Problem requirements: Please copy exactly the line containing "At what coordinates" and every line after it, through the last line of the records below, leaving out all pictures.

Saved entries
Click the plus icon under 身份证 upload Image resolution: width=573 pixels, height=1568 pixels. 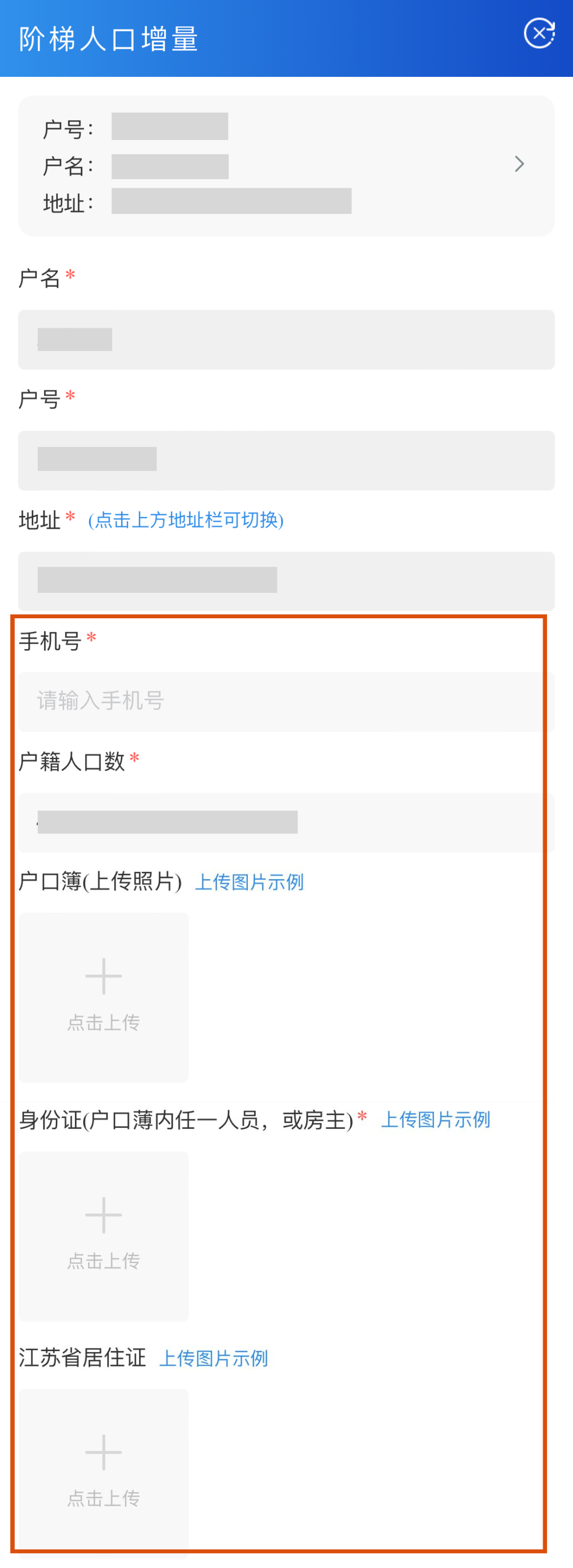click(x=103, y=1215)
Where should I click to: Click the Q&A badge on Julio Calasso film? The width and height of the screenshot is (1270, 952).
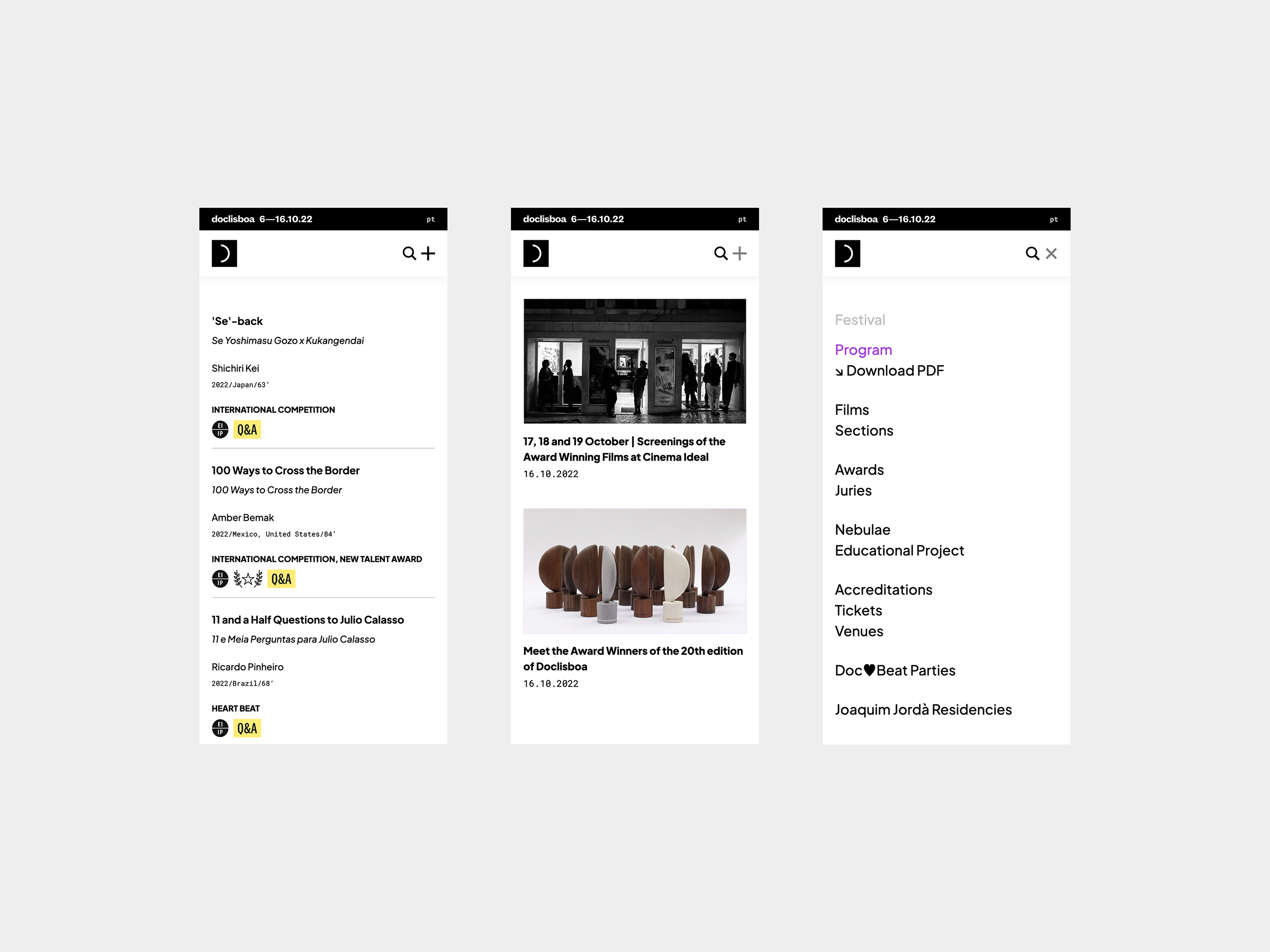247,728
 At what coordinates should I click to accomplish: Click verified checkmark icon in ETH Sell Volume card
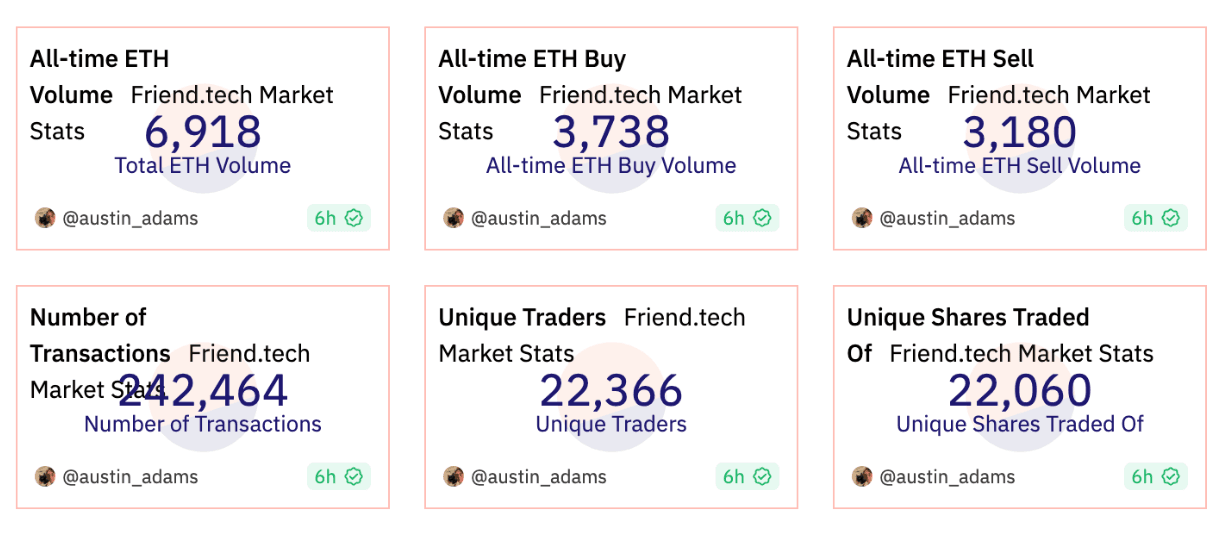pyautogui.click(x=1170, y=218)
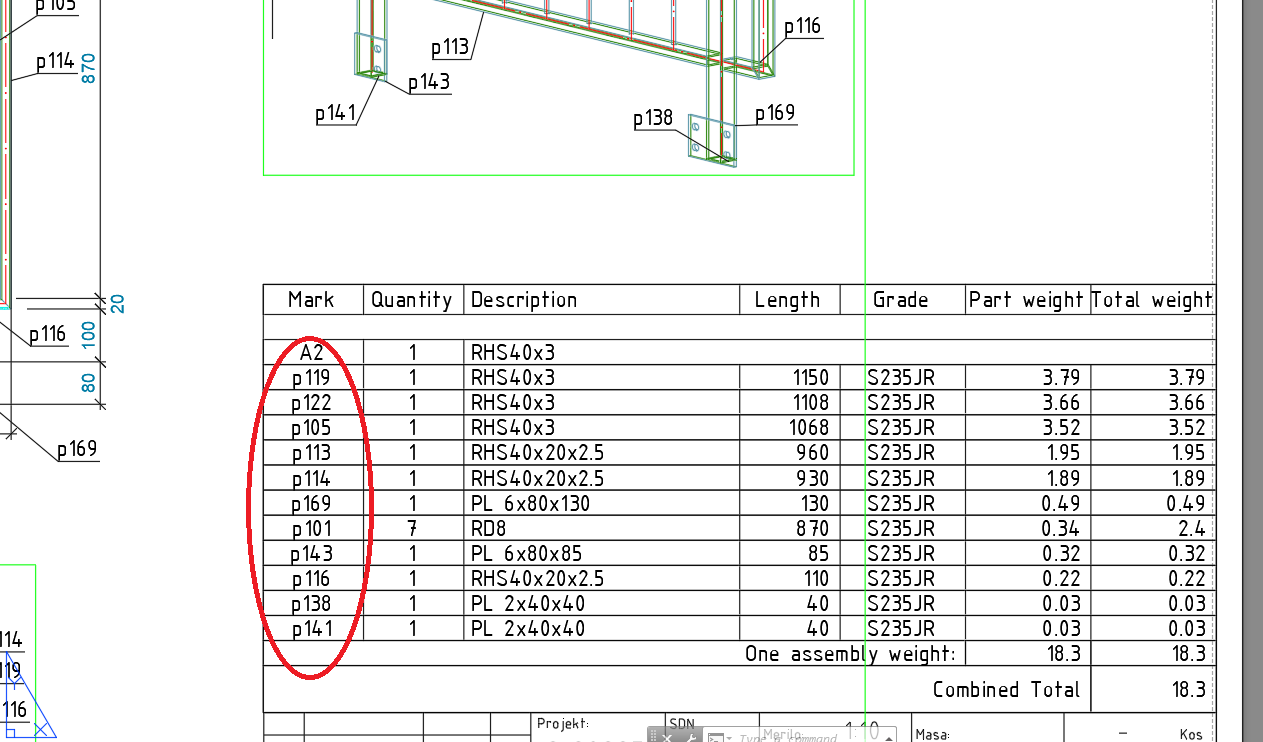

Your response:
 At what coordinates should I click to accomplish: Click verified checkmark icon in ETH Sell Volume card
pyautogui.click(x=1170, y=218)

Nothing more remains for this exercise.